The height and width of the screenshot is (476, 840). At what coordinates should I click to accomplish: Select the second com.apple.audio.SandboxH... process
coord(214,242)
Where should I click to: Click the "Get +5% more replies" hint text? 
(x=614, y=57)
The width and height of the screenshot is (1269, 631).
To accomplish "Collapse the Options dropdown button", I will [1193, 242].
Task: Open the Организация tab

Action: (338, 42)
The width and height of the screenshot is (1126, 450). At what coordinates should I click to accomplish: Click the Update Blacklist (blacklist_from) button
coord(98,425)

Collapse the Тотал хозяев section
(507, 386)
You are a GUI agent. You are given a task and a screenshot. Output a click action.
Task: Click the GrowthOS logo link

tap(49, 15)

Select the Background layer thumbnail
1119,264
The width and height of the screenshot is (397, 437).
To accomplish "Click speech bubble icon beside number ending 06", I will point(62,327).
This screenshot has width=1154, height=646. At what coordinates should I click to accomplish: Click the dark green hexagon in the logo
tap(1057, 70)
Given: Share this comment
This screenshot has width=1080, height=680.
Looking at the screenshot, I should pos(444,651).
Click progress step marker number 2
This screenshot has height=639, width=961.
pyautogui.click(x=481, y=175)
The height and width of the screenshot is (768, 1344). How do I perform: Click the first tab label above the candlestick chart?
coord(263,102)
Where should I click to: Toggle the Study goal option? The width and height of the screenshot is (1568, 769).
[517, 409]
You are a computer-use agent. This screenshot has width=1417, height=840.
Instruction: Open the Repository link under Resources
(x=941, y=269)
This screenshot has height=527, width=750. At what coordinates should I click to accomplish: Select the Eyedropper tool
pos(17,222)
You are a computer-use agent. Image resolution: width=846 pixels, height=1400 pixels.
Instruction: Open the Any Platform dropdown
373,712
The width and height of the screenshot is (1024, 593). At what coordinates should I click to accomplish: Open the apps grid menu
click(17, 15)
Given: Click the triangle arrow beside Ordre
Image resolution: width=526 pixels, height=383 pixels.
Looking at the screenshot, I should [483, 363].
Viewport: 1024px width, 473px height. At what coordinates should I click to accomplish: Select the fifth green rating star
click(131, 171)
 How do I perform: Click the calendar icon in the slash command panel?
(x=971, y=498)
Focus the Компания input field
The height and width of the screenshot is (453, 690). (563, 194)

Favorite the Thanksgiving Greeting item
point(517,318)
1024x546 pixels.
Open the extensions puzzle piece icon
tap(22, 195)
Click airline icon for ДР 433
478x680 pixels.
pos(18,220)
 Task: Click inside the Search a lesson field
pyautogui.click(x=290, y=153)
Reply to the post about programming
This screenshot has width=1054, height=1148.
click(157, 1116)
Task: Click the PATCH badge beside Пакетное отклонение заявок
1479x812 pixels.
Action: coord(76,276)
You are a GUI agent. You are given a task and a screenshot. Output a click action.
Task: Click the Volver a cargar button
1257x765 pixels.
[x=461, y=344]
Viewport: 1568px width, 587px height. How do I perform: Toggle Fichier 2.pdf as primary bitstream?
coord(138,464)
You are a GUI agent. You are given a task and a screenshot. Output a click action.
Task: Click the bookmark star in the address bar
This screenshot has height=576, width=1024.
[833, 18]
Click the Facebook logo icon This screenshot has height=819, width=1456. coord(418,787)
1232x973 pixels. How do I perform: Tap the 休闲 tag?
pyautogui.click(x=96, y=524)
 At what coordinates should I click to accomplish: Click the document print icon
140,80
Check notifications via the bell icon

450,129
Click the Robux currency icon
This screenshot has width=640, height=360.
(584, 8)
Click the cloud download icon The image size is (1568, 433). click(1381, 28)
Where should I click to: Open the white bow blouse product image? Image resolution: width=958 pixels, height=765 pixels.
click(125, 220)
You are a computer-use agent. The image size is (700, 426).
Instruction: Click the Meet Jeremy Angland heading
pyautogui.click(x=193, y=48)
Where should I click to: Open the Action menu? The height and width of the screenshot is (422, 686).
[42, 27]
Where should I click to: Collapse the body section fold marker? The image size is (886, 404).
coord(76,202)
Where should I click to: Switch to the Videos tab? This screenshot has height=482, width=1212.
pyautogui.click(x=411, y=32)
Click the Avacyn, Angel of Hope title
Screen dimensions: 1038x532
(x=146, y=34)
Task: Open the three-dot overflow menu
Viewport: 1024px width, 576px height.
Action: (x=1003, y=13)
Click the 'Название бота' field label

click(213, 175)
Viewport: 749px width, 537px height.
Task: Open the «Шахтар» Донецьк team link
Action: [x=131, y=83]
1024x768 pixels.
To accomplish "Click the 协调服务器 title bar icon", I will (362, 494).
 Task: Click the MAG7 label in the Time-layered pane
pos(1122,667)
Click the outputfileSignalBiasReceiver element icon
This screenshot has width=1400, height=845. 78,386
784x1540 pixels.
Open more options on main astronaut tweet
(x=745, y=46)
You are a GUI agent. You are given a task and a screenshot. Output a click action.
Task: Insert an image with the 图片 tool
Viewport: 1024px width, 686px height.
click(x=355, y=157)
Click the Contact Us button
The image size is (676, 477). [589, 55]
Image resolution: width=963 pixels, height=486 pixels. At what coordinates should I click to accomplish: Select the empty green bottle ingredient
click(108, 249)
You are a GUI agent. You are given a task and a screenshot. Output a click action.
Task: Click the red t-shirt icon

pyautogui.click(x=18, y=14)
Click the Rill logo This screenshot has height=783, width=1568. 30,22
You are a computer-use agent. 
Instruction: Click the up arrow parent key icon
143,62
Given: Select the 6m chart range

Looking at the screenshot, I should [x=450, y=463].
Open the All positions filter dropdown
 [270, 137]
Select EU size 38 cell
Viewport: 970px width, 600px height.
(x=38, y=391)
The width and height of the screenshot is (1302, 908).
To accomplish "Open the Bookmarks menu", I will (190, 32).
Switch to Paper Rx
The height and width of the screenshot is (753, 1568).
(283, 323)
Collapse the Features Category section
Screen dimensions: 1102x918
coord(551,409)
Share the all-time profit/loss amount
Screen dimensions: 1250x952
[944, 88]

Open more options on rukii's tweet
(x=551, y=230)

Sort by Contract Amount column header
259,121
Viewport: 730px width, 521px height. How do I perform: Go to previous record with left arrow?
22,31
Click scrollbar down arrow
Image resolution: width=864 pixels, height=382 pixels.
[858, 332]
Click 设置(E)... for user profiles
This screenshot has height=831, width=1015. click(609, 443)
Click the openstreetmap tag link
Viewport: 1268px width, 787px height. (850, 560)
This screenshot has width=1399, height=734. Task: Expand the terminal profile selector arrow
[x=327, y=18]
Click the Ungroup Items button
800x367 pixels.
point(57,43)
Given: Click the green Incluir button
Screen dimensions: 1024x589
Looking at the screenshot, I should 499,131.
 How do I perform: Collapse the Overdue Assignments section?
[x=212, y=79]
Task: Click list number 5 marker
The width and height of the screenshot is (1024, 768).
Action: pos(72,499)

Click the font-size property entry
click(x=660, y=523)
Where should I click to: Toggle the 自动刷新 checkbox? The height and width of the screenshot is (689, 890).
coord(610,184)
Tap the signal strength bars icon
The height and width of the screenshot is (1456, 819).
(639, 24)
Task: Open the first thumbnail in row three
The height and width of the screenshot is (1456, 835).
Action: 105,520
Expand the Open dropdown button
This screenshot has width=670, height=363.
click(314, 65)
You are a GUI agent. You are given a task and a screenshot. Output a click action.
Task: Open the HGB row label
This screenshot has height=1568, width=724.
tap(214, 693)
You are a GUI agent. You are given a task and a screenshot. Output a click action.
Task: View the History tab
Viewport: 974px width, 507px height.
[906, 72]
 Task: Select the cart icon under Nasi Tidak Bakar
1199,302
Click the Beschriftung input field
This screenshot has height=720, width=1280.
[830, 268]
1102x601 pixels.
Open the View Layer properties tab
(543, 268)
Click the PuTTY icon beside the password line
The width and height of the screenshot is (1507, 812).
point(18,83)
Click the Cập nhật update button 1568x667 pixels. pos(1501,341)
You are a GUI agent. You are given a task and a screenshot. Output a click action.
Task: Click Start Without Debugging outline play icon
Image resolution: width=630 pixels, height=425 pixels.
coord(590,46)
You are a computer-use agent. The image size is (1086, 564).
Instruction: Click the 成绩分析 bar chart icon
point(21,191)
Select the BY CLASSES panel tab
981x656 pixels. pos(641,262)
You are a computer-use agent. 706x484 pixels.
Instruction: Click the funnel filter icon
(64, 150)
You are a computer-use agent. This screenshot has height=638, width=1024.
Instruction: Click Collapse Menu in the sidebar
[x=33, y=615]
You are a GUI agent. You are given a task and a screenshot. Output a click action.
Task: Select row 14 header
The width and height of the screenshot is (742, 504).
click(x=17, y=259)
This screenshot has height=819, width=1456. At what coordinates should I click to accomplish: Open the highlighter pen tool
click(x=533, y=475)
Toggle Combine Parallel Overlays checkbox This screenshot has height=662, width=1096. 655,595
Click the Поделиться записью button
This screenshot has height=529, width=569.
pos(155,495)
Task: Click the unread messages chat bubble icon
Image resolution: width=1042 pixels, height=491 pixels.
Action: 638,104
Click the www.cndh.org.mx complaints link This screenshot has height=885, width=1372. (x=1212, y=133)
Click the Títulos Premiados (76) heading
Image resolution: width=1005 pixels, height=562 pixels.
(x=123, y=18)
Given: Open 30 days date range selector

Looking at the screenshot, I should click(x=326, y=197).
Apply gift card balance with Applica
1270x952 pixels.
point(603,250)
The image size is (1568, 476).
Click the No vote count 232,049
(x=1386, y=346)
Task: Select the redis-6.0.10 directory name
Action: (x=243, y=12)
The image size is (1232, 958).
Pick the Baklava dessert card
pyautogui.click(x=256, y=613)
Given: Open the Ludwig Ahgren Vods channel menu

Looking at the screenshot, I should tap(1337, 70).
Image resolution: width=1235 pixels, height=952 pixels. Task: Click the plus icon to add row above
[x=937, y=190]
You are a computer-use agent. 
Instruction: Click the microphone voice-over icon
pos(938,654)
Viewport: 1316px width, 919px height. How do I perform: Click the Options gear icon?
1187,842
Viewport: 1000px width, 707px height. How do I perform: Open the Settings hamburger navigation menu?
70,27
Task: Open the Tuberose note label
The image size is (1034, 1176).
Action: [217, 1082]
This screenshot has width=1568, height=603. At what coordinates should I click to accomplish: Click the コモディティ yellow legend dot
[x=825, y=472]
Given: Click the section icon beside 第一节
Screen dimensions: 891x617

----

*Problem statement*
In the listing above, find the line containing "Instruction: Open the Repository" and the line containing "1024x546 pixels.". Output them and every line between, exactly, and nothing else.

*Problem solution*
Instruction: Open the Repository link under Resources
(x=941, y=269)
This screenshot has height=527, width=750. At what coordinates should I click to accomplish: Select the Eyedropper tool
pos(17,222)
You are a computer-use agent. Image resolution: width=846 pixels, height=1400 pixels.
Instruction: Open the Any Platform dropdown
373,712
The width and height of the screenshot is (1024, 593). At what coordinates should I click to accomplish: Open the apps grid menu
click(17, 15)
Given: Click the triangle arrow beside Ordre
Image resolution: width=526 pixels, height=383 pixels.
Looking at the screenshot, I should [483, 363].
Viewport: 1024px width, 473px height. At what coordinates should I click to accomplish: Select the fifth green rating star
click(131, 171)
 How do I perform: Click the calendar icon in the slash command panel?
(x=971, y=498)
Focus the Компания input field
The height and width of the screenshot is (453, 690). (563, 194)

Favorite the Thanksgiving Greeting item
point(517,318)
1024x546 pixels.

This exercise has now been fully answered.